Haroon Shahid, MD, is currently a third-year Gastroenterology fellow at Thomas Jefferson University Hospital. He is interested in pancreaticobiliary pathology and interventional endoscopy. He will pursue additional training as the Advanced Endoscopy fellow at Thomas Jefferson University Hospital next year.
The patient is an 86-year-old male with a past medical history of hypertension, stroke, atrial fibrillation on anticoagulation who presents to the outpatient office for evaluation of anemia. He denies any dysphagia, odynophagia, GERD, weight loss, abdominal pain, nausea, vomiting, diarrhea, constipation, melena, or hematochezia. He denies any history of overt gastrointestinal bleeding but had been told that he had a positive fecal occult blood test recently. He denies any lightheadedness, headaches, chest pain, or shortness of breath. He denies any history of liver disease.

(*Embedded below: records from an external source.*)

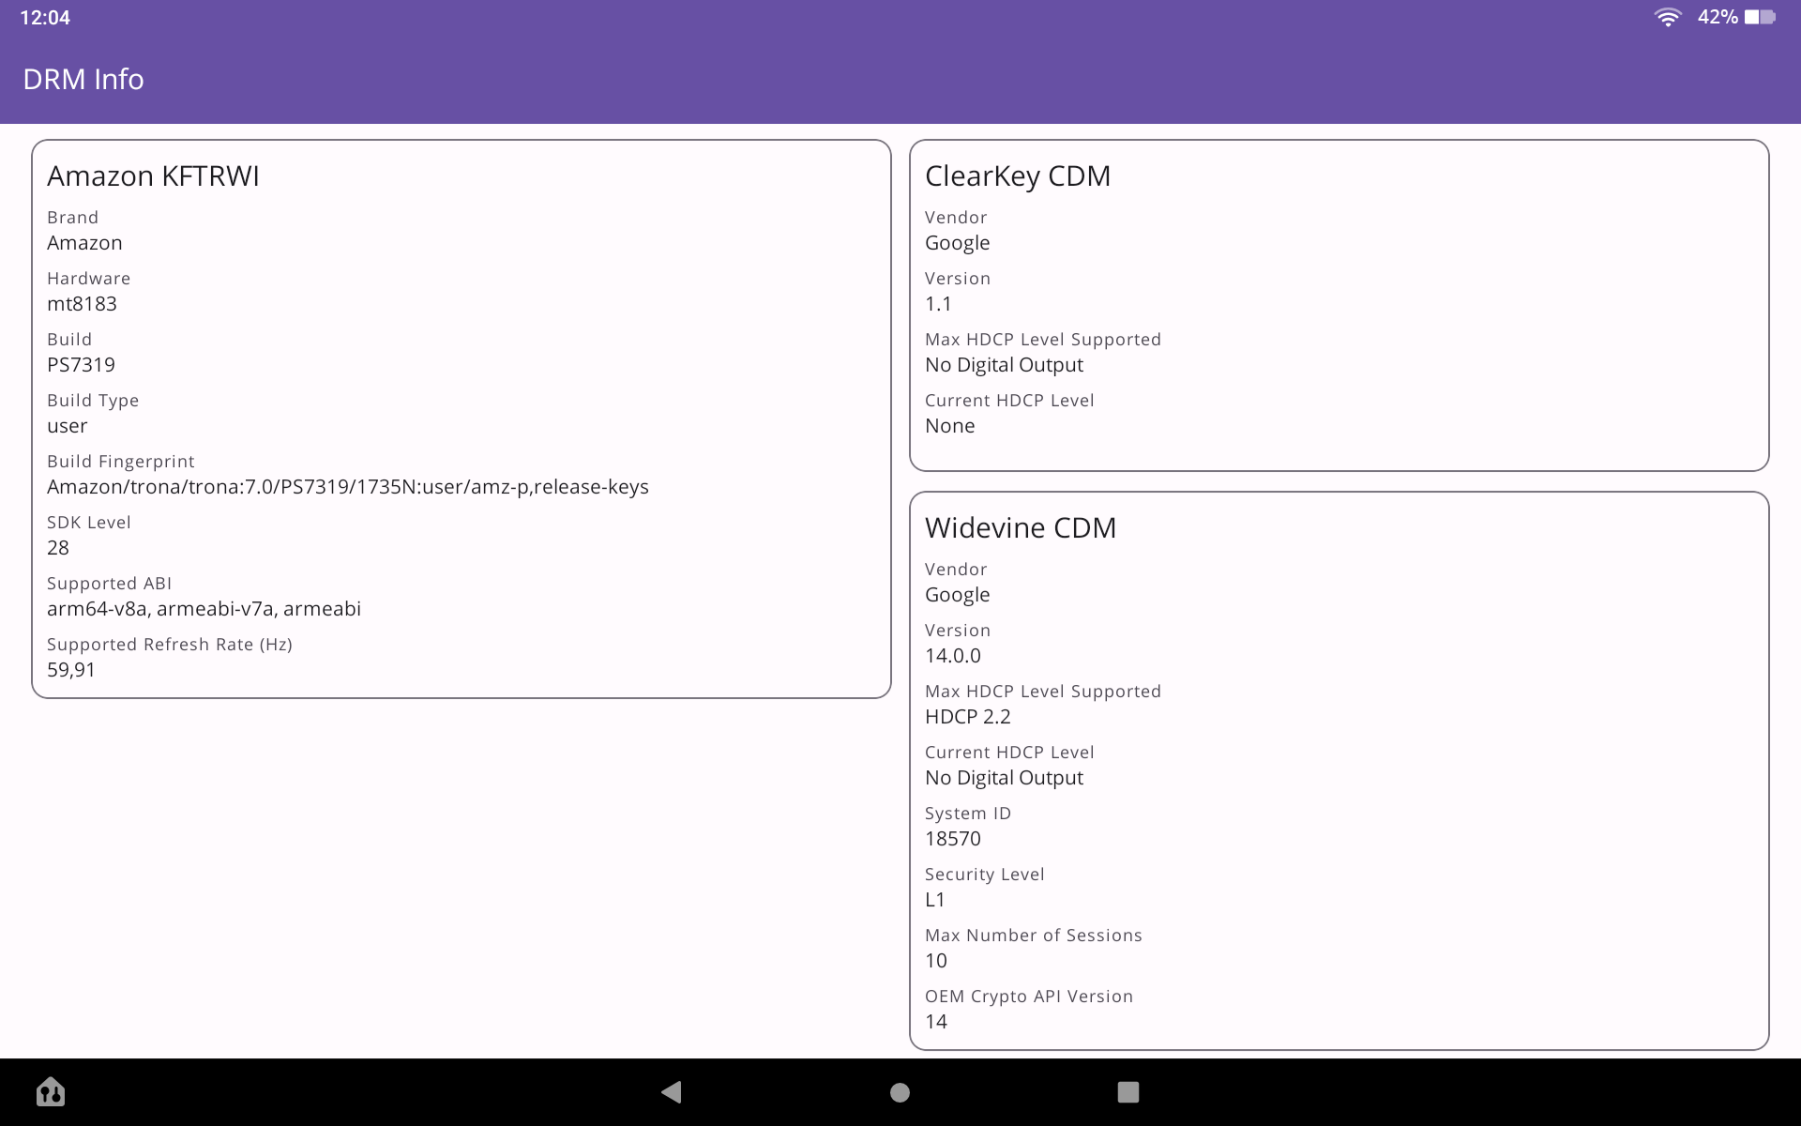Image resolution: width=1801 pixels, height=1126 pixels.
Task: Tap the Android back navigation button
Action: (x=672, y=1092)
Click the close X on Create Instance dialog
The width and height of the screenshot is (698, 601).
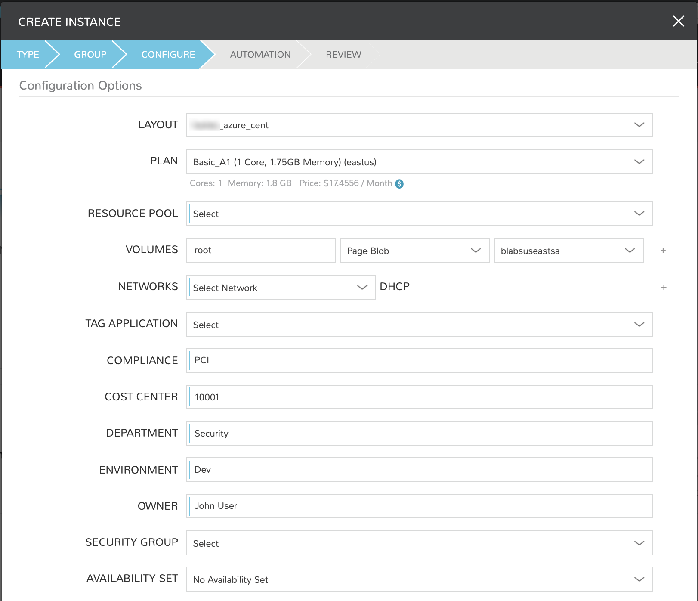(x=679, y=21)
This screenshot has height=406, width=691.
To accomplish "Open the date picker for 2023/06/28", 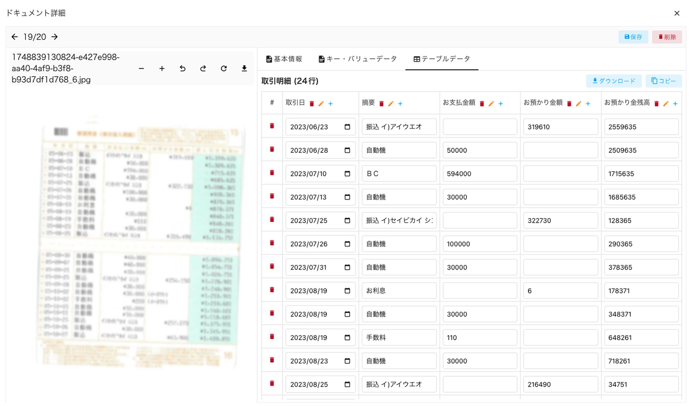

His past medical history is significant for hypertension, atrial fibrillation, stroke, benign prostatic hypertrophy, sciatica, and anemia. His surgical history is significant for a cholecystectomy, laminectomy, and prostate biopsy. He denies any family history of gastrointestinal malignancies.
His outpatient medication list includes amlodipine, rivaroxaban, tamsulosin, pregabalin, and a multivitamin.
His pertinent physical exam findings include an irregularly, irregular heart rate and a 2/6 systolic murmur. His abdominal exam including a rectal exam was completely normal. His fecal occult blood test was negative during this exam.
His laboratory results show an iron deficiency anemia, with a hemoglobin of 9.4 g/dL. His serum iron, ferritin, and percent iron saturation were low with a normal total iron binding capacity. His B12 and folate levels were also normal.
Prior to being referred to the Gastroenterology Department at Thomas Jefferson University Hospital (TJUH), he was evaluated by another gastroenterologist and had endoscopic evaluation. He had an EGD which demonstrated a small hiatal hernia and mild duodenitis. He had a colonoscopy which showed pan-diverticulosis but no masses or sources of GI bleeding. He also underwent a capsule study which was of poor quality but did show a possible polyp in the jejunum and was therefore referred to TJUH.
He was asked to hold his rivaroxaban and underwent an antegrade single-balloon enteroscopy. During this procedure he was found to have a villous 8 cm mass with stigmata of recent bleeding in the proximal jejunum. This mass was noted to be on a long stalk.
A piece-meal polypectomy was performed using a hot snare in the proximal jejunum. The polyp was completely removed. After removal, there was some bleeding from the remaining stalk. For control of bleeding, the base of the remaining stalk was injected with 5 cc`s of epinephrine (1:10,000) and 2 clips were applied with successful hemostasis
Question: What is your diagnosis?
Answer: Hamartomatous, Peutz-Jeghers Type Polyp
The pathology specimen did show a hamartomatous, Peutz-Jeghers type polyp.
This is an example of a solitary Peutz-Jeghers Polyp (PJP). The incidence of these is not known but there are multiple case reports in the literature. These hamartomatous polyps are usually asymptomatic. If they become symptomatic, they can present with GI bleeding, obstruction or abdominal pain. It is thought to be a distinct entity from Peutz-Jeghers Syndrome.
Peutz-Jeghers Syndrome is a rare, inherited autosomal dominant hamartomatous polyposis syndrome. It is characterized by gastrointestinal hamartomatous polyps and mucocutaneous pigmentation of the perioral buccal mucosa and hands and feet. Peutz-Jeghers Syndrome carries an increased risk of small bowel cancer with the cumulative risk increasing with age. It also carries an increased risk of extra-intestinal malignancies, including pancreatic cancer, ovarian cancer, breast cancer, lung cancer, and cervical cancer. PJPs, on the other hand, are not associated with mucocutaneous pigmentation, are not inherited, and do not carry an increased risk of extra-intestinal malignancies.
Like gastrointestinal polyps in Peutz-Jeghers Syndrome, solitary PJPs do also carry a risk of neoplastic change. This risk is thought to be lower than the risk of neoplastic change in Puetz-Jeghers Syndrome. PJPs can be seen on CT scan (if large), capsule study, or endoscopically. The diagnosis is made histologically. The current recommendation is to remove PJPs endoscopically or surgically.
In conclusion, solitary Puetz-Jeghers type polyps are an uncommon type of polyp in the GI tract. It is important to be familiar with them and their increased risk of malignancy.
Beggs AD, et al. Gut. 2010;59:975–86.
Calva, et al. “Hamartomatous polyposis syndromes.” Surg Clin North Am. 2008;88:779–vii.
Sone Y, et al. Gastrointest Endosc. 2000;51:620-622.
Suzuki S, et al. World J Gastroenterol. 2008;14:944-947.
Sekino Y, et al. J Med Case Rep. 2011;5:240.